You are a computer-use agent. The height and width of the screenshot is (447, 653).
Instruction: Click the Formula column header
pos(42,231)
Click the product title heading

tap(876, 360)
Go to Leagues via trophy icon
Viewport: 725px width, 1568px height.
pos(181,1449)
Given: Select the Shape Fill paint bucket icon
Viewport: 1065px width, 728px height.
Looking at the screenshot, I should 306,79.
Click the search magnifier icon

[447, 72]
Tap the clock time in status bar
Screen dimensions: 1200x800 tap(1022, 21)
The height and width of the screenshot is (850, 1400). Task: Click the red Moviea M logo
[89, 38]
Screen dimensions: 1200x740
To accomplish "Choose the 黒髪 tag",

■ ■ ■

> WHAT YOU ARE ASKED TO DO:
Please set down, with no changes, the line that contains "Instruction: Click the Formula column header" and all the lines after it until the entries end; write nothing besides them.

> WRITTEN RESPONSE:
Instruction: Click the Formula column header
pos(42,231)
Click the product title heading

tap(876, 360)
Go to Leagues via trophy icon
Viewport: 725px width, 1568px height.
pos(181,1449)
Given: Select the Shape Fill paint bucket icon
Viewport: 1065px width, 728px height.
Looking at the screenshot, I should 306,79.
Click the search magnifier icon

[447, 72]
Tap the clock time in status bar
Screen dimensions: 1200x800 tap(1022, 21)
The height and width of the screenshot is (850, 1400). Task: Click the red Moviea M logo
[89, 38]
Screen dimensions: 1200x740
To accomplish "Choose the 黒髪 tag",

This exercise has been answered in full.